Kulon Progo itu daerah yang unik. Ada pegunungan Menoreh yang adem, kopi yang nikmat, sampai bandara internasional yang megah—YIA. Tapi di balik semua itu, ada satu hal yang baru-baru ini bikin heboh: pergantian ikon daerah. Dari yang dulu Geblek Renteng, sekarang berubah jadi Binangun Kertaraharja.
Katanya sih biar punya identitas baru, biar semangat pembangunan makin terasa. Tapi jujur aja, di tengah jalan yang bolong, harga bahan pokok yang naik, dan lapangan kerja yang nggak tambah luas, kabar pergantian ikon ini terasa kayak ngasih lipstik ke tembok retak: bagus sih, tapi tetap aja temboknya bocor.
Geblek Renteng: simbol yang dekat di lidah dan di hati
Kalau kamu orang Kulon Progo, pasti tahu geblek, makanan khas dari singkong yang bentuknya kayak angka delapan. Rasanya gurih, teksturnya kenyal, dan aromanya khas banget. Dari makanan sederhana itu lahirlah motif batik Geblek Renteng, yang sejak 2012 resmi jadi ikon Kulon Progo.

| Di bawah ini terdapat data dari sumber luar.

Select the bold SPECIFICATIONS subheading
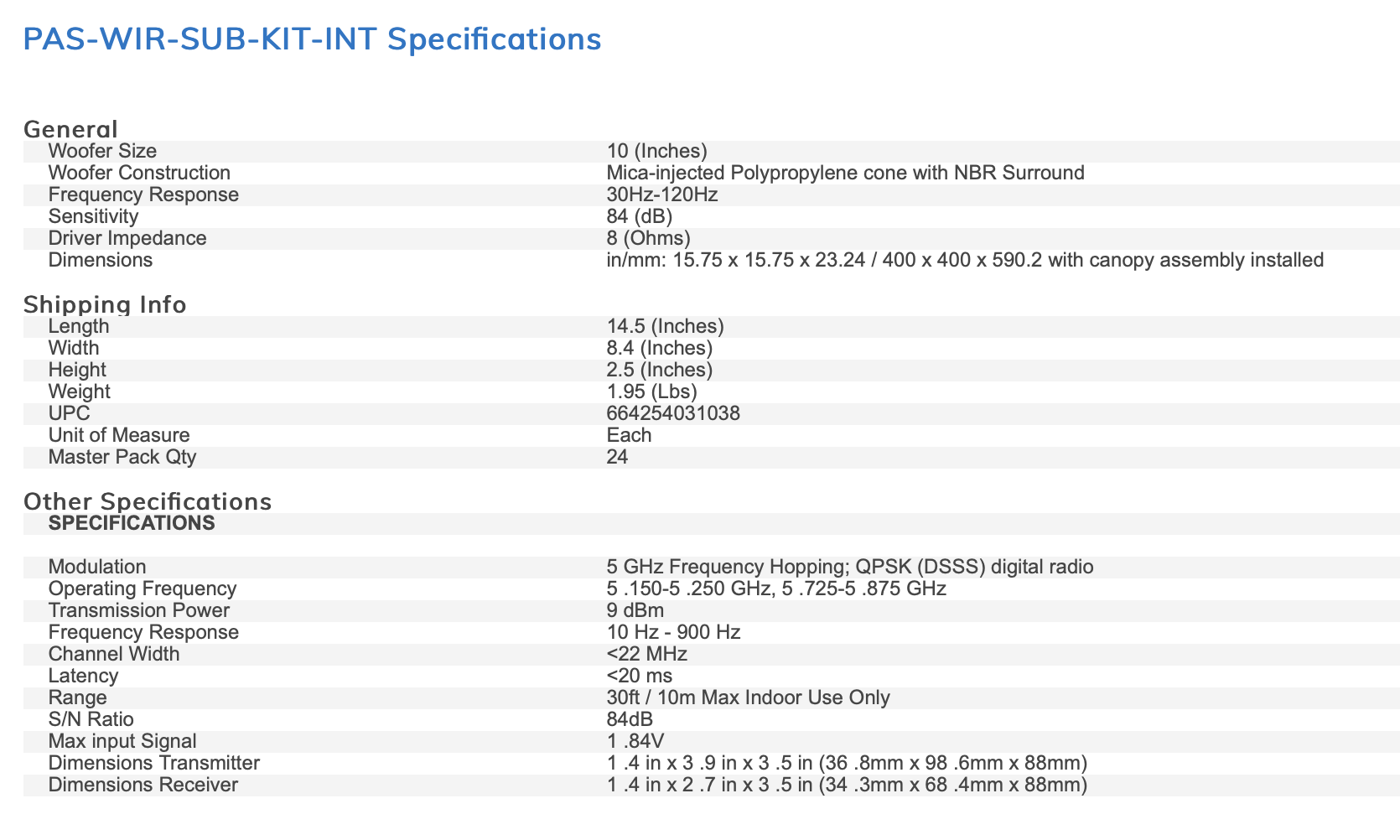 [x=132, y=523]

Motif ini bukan cuma kain. Ia simbol kebersamaan, kesederhanaan, dan keuletan orang-orang Kulon Progo. Saking populernya, hampir semua instansi pemerintah dulu wajib pakai batik ini tiap Kamis. Anak sekolah, guru, bahkan tukang parkir pun hafal bentuknya.
Tapi sekarang, Geblek Renteng pelan-pelan digeser. Katanya, waktunya move on ke ikon baru: Binangun Kertaraharja. Filosofinya sih bagus—binangun berarti membangun, kertarajasa berarti makmur dan sejahtera. Masalahnya, warga yang lewat jalan berlubang tiap hari mungkin agak susah membayangkan makmur kalau motornya sering mogok karena kejeblos aspal yang mengelupas.

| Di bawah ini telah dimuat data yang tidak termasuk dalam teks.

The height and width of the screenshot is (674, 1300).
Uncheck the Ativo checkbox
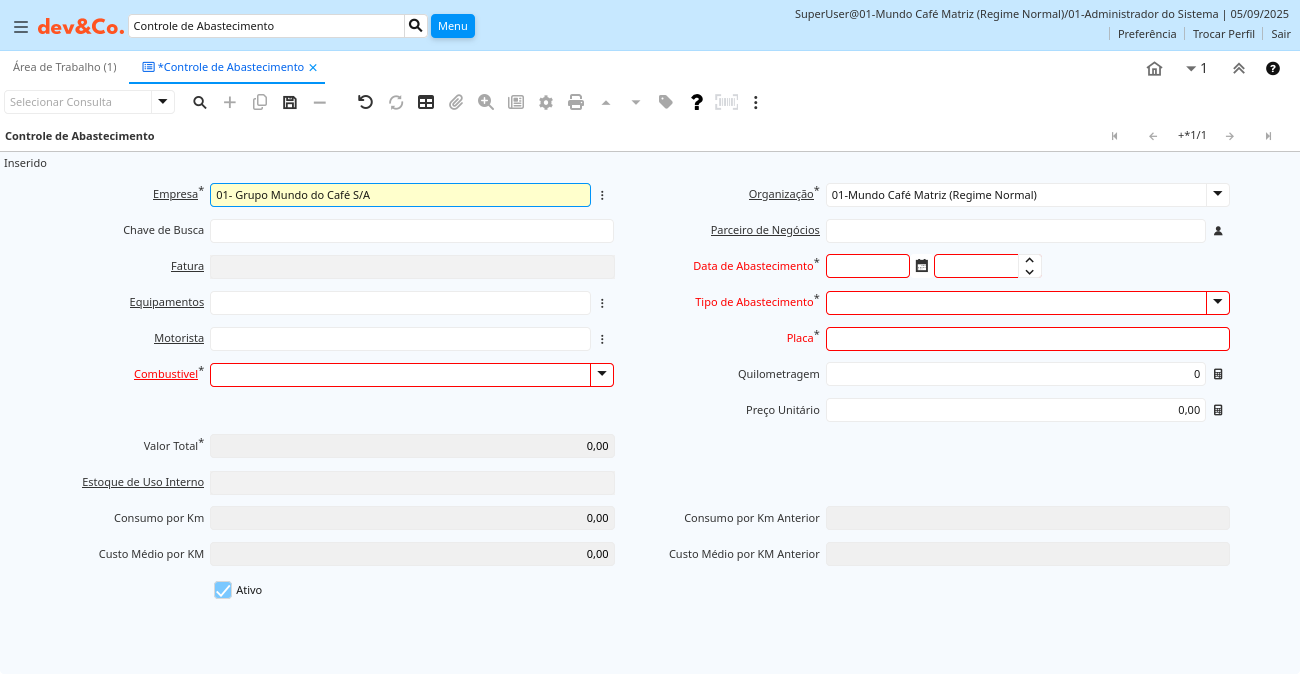click(223, 590)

Kulon Progo: simbol baru, masalah lama
Pemkab Kulon Progo baru aja meluncurkan motif Binangun Kertaraharja pada Juni 2025. Bersamaan dengan itu, muncul juga motif Songsong Agung Ngambararum. Keduanya digadang-gadang sebagai simbol baru yang lebih “mengakar” pada budaya dan semangat pembangunan.
Tapi di sisi lain, masyarakat banyak yang garuk-garuk kepala. “Buat apa ganti ikon kalau ekonomi aja belum bangkit?” begitu kira-kira isi obrolan anak muda sekarang yang suka bahas isu-isu terbaru.
Karena memang, fakta di lapangan belum seindah filosofi batik. Walau punya bandara besar sekelas YIA, ekonomi lokal di sekitar bandara belum ikut terbang. Pedagang kecil di sekitaran Glagah masih mengeluh sepi pembeli, wisatawan yang datang ke Kulon Progo pun seringnya cuma lewat, bukan mampir.
Dan yang paling lucu, waktu kami lewat depan rumah dinas bupati yang plengkingannya baru direnovasi, temanku nyeletuk,
“Kalian lihat nggak apa yang berbeda dari plengkingan ini? Gebleknya udah ilang. Bisa jadi artefak ini.”
Kami semua ketawa, walau getir juga. Karena betul, lambang Geblek yang dulu terpampang di sana udah diganti.
Teman satunya lagi nyahut,
“Paling juga cuma bertahan setahun.”
Kalimat sederhana itu, jujur, lebih nyentil daripada pidato pejabat mana pun. Karena di balik candanya, ada rasa kehilangan. Simbol lama yang lahir dari warga sendiri kini tergeser oleh hal baru yang belum tentu mengakar.